**Information provided:**

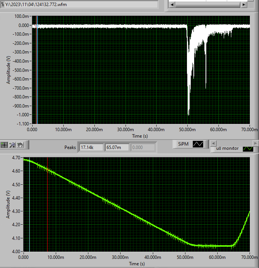Click the left arrow of the top scrollbar
Viewport: 259px width, 268px height.
click(x=172, y=5)
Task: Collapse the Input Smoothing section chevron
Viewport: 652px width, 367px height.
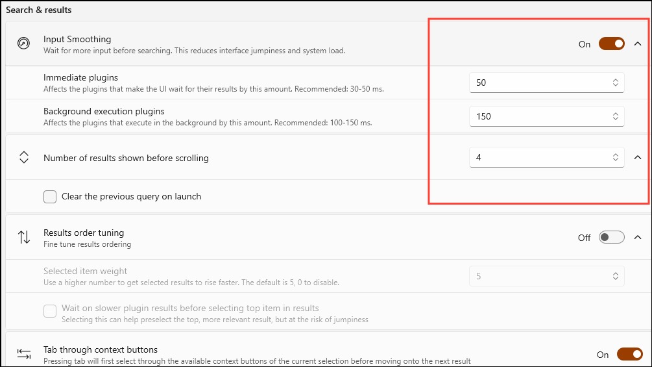Action: (x=638, y=44)
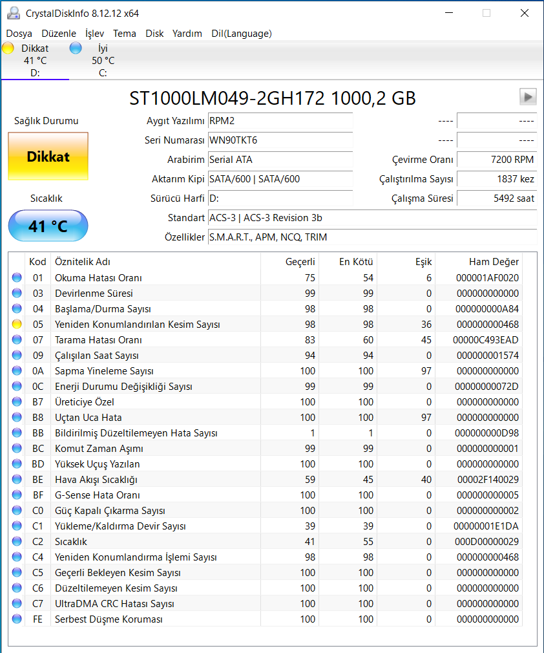Image resolution: width=544 pixels, height=653 pixels.
Task: Open the Tema menu
Action: coord(125,34)
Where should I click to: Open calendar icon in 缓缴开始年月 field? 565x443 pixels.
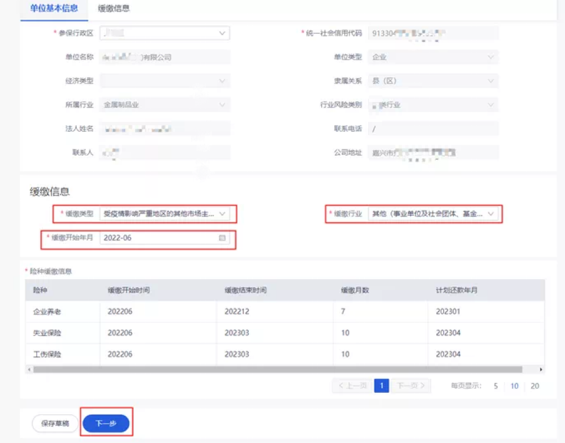point(222,238)
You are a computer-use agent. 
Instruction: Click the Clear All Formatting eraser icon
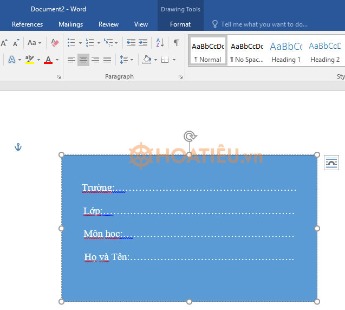pyautogui.click(x=55, y=42)
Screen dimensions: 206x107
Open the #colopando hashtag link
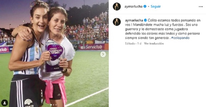point(180,38)
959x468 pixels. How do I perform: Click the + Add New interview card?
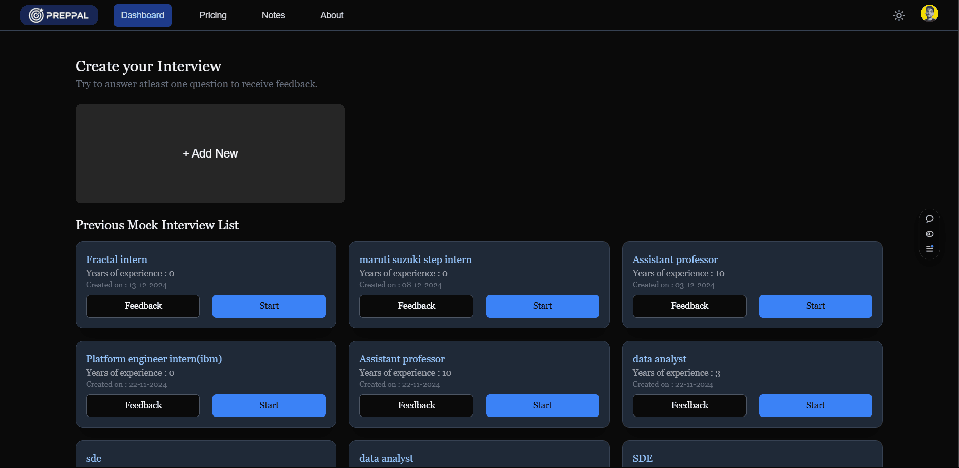tap(210, 153)
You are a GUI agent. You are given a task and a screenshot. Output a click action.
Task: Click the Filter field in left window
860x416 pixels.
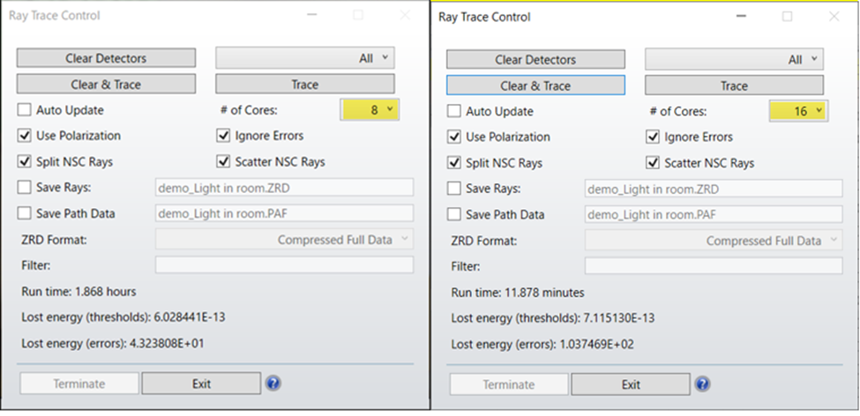point(284,264)
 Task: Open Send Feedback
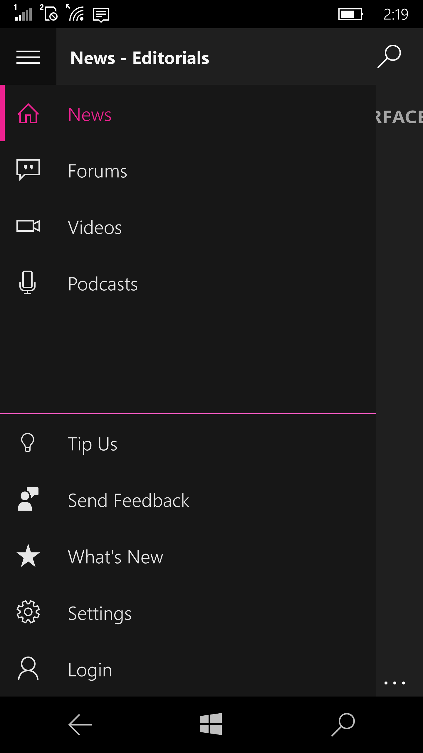click(128, 500)
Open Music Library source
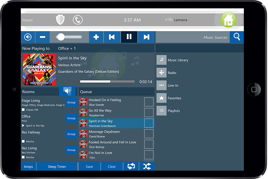The width and height of the screenshot is (268, 179). [161, 60]
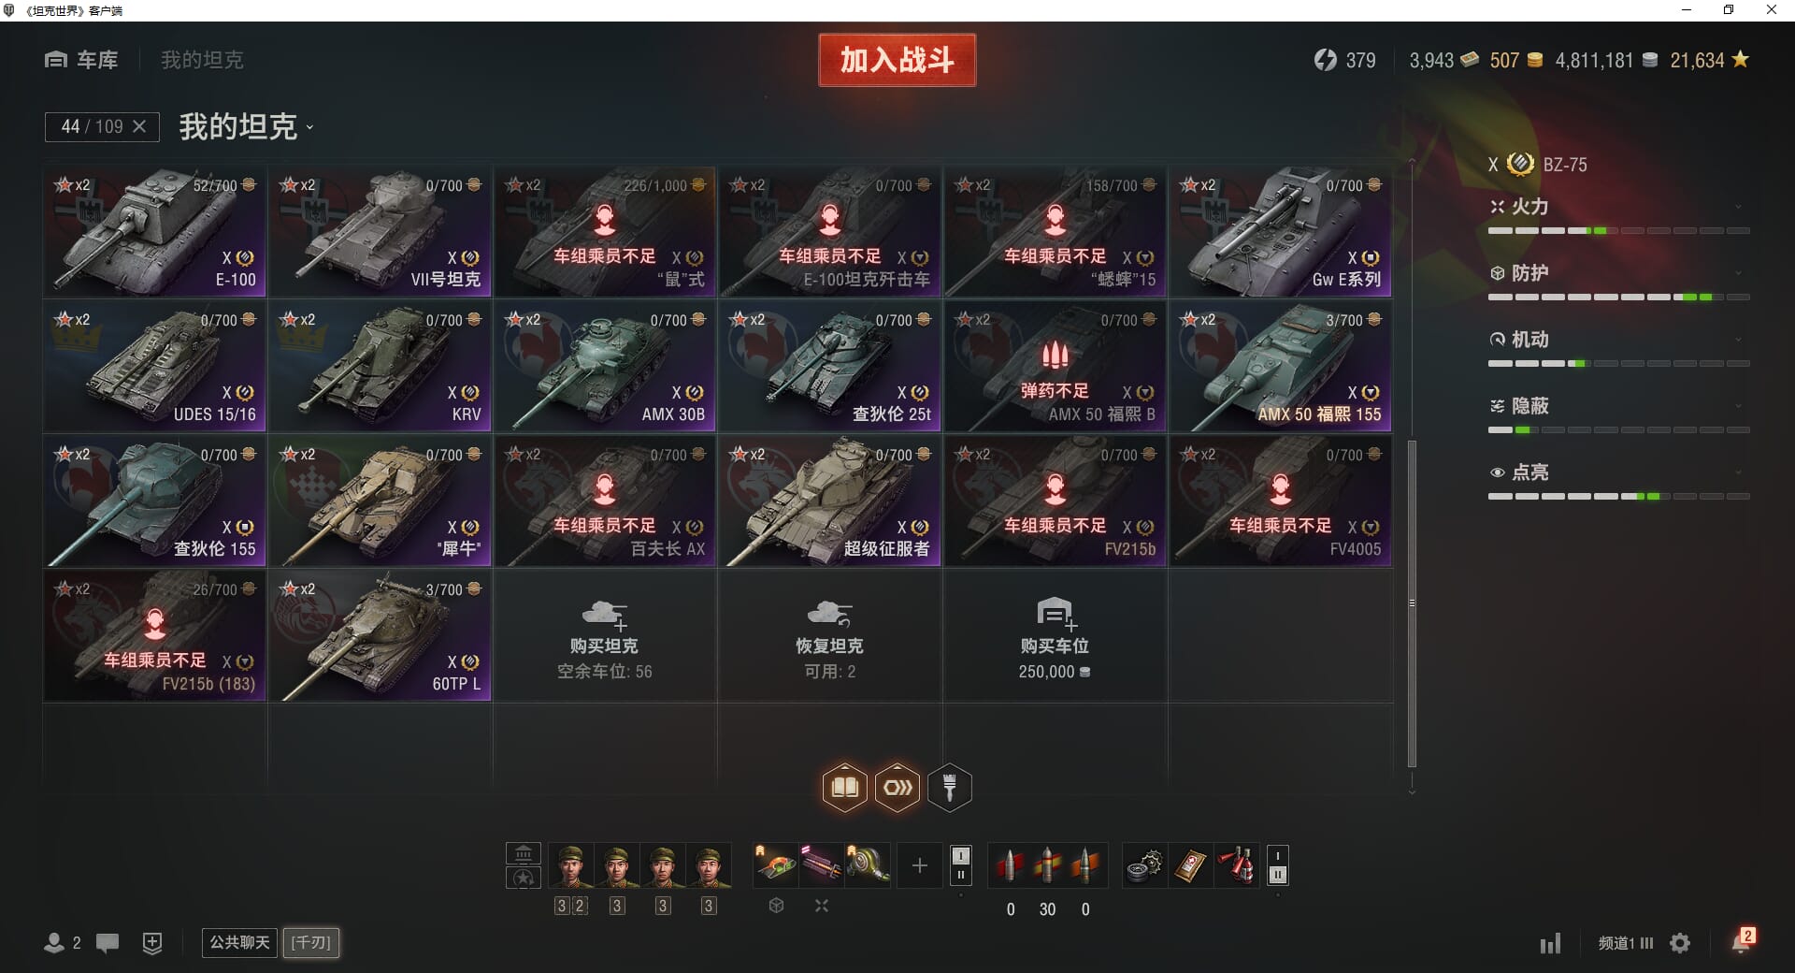The width and height of the screenshot is (1795, 973).
Task: Click the 加入战斗 join battle button
Action: tap(897, 60)
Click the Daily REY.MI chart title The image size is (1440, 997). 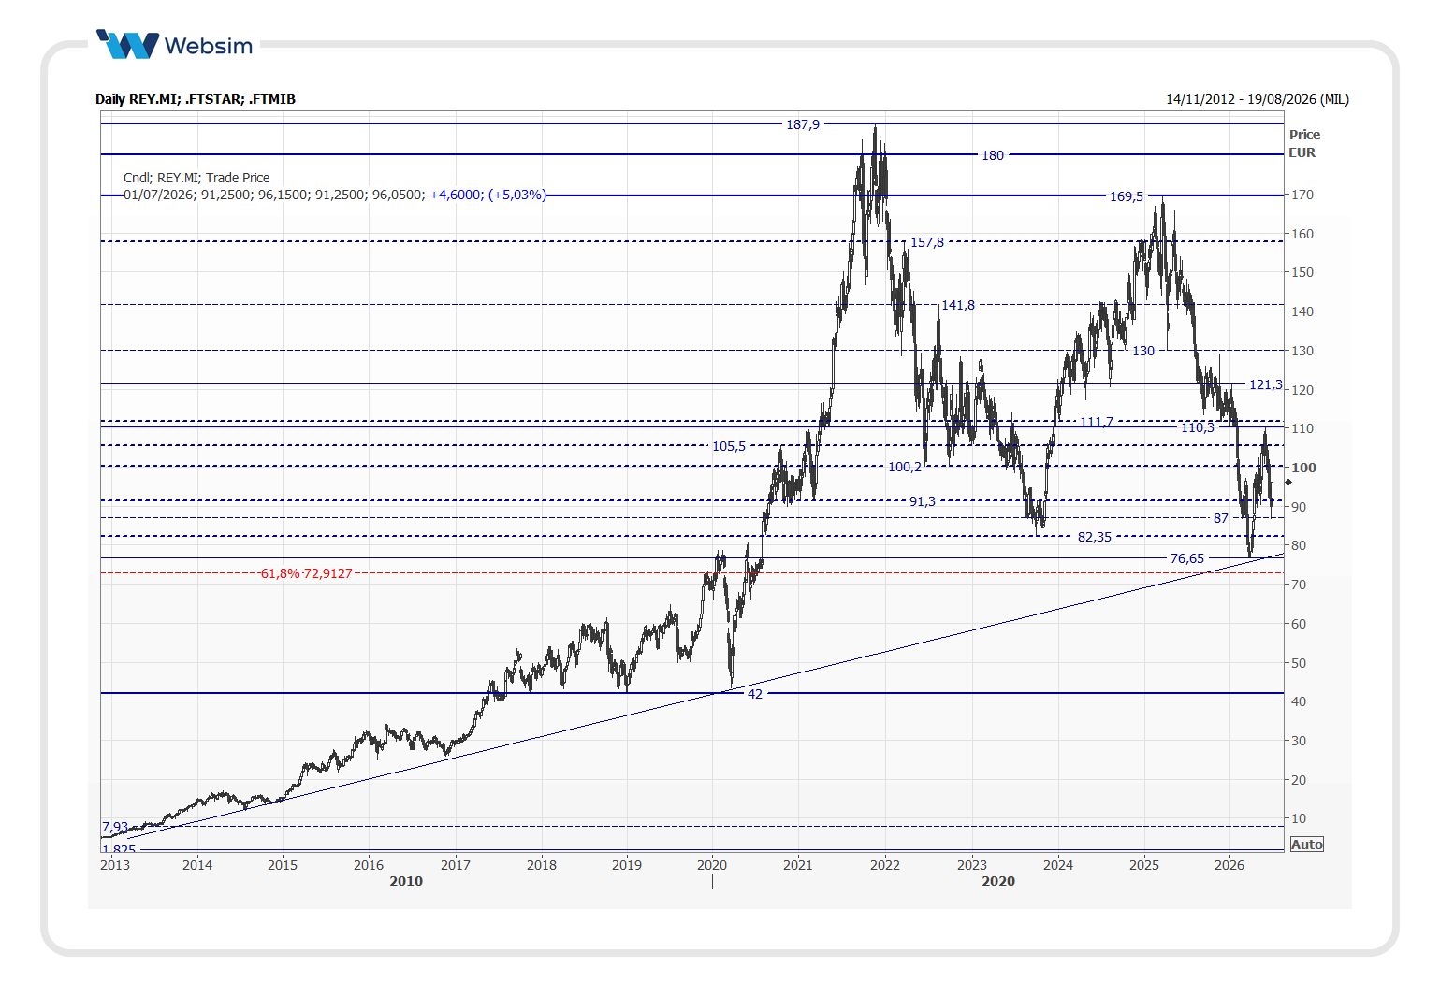(196, 99)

**What you have to do:**
Search the lines above for the string "agent" and copy each line that has it.

**Result of this exercise:**
You are a computer-use agent. 
You are a GUI agent. You are given a task and a screenshot. Output a click action.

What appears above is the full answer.